### Extrait source:
####
Construire, organiser, sont des attributs de la lutte des classes.
Je renvoie ici à la lecture de l’article « Les deux jambes du militantisme » paru dans le Monde Diplomatique de juin 2016. Texte écrit par Astra Taylor, elle montre, à travers l’expérience de l’ancien activiste américain Mark Rudd dans les années 1960, que deux types de combat, la lutte organisée et l’action spontanée, s’ils se côtoient ou rivalisent parfois, peuvent aussi se rejoindre.
« De larges segments de l’activisme contemporain risquent de succomber au piège de l’individualisme. Or l’organisation est coopérative par nature : elle aspire à entraîner, à construire et à exercer un pouvoir partagé. Elle consiste, comme l’écrit le jeune sociologue et militant Jonathan Smucker, à transformer un ‘bloc social en force politique’. », écrit-elle. « Mais l’éducation n’est pas la même chose que l’organisation, laquelle n’implique pas uniquement d’éclairer l’individu qui reçoit votre message, mais aussi d’agréger des personnes autour d’un intérêt commun afin qu’elles puissent combiner leurs forces. L’organisation, tâche de longue haleine et souvent fastidieuse, implique de créer des infrastructures et des institutions, de trouver des points vulnérables dans les défenses de vos adversaires, de convaincre des individus dispersés d’agir au sein d’une même équipe. » Et elle conclut son article ainsi : « Les élites n’ont jamais eu de mal à faire passer ceux qui contestent leur pouvoir pour des perdants et des grincheux. Il leur sera toujours plus difficile de disqualifier des organisateurs qui ont réussi à mobiliser une base populaire qui agit de façon stratégique. »
Bon, si on passe sur les formulations et le regard de sociologue de l’article, il reste que cette articulation, ce désir de maintenir une mobilisation dans la durée se pose. Nous n’avons pas encore réussi à faire retirer la loi « travail ». Mais qui dans les composantes du mouvement peut se prévaloir d’une stratégie pour gagner ?
Les jeunes sont-ils en mesure de faire plier le gouvernement, de le renverser ? En occupant facs et Lycées, en défilant dans les rues ?
Les autonomes, les activistes, sont-ils en mesure de faire plier le gouvernement, de le renverser ? En refaisant la déco des banques, des murs de la ville, en s’organisant pour ne plus laisser les jeunes se faire réprimer ? En créant et défendant une ZAD ? En « cassant » ? Quoi ? Les marchandises, les outils, le capital accumulé ?
####
### Consigne:
Dans l'extrait sur le militantisme, recopiez tout le passage depuis « Les jeunes sont-ils » jusqu'à « capital accumulé ? » en changeant « gouvernement » en « pouvoir en place ».

### Données disponibles:
####
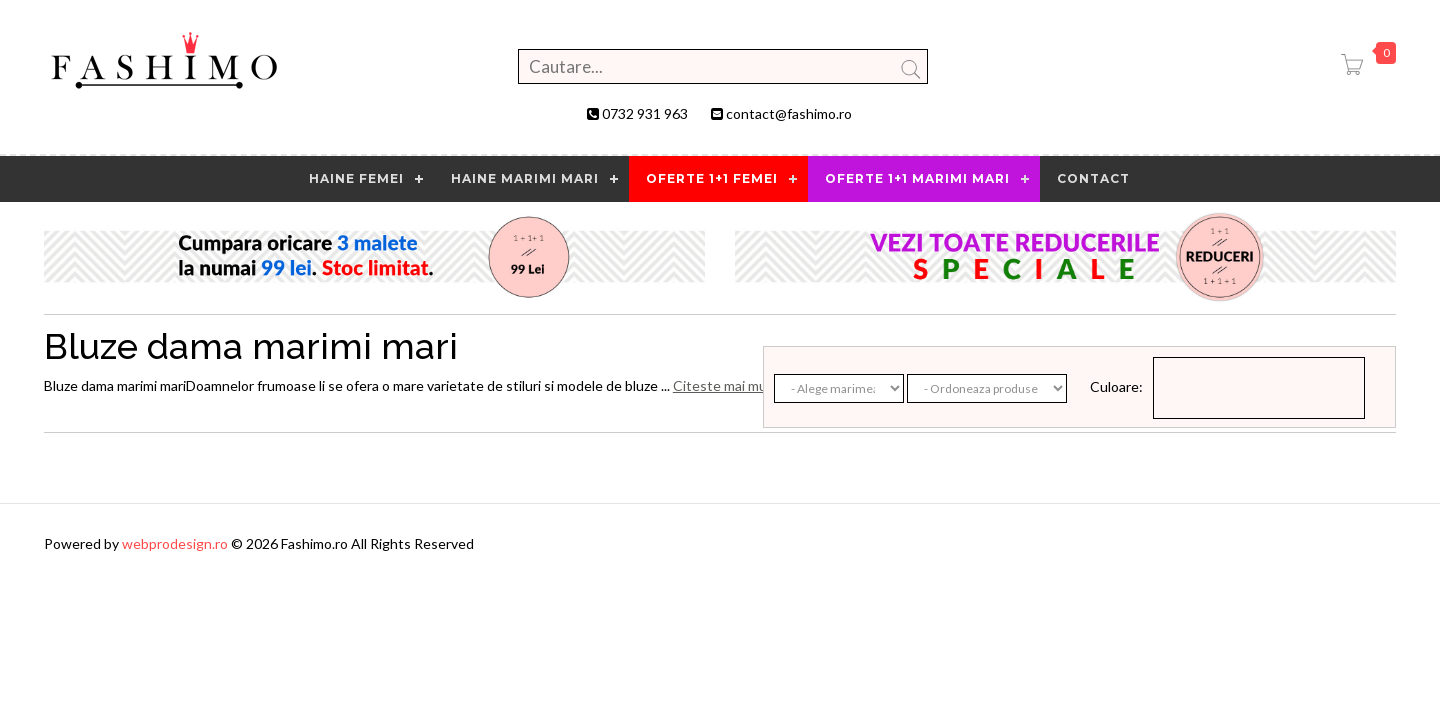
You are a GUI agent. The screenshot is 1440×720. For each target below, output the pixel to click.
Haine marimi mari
####
### Réponse rédigée:
Les jeunes sont-ils en mesure de faire plier le pouvoir en place, de le renverser ? En occupant facs et Lycées, en défilant dans les rues ?
Les autonomes, les activistes, sont-ils en mesure de faire plier le pouvoir en place, de le renverser ? En refaisant la déco des banques, des murs de la ville, en s’organisant pour ne plus laisser les jeunes se faire réprimer ? En créant et défendant une ZAD ? En « cassant » ? Quoi ? Les marchandises, les outils, le capital accumulé ?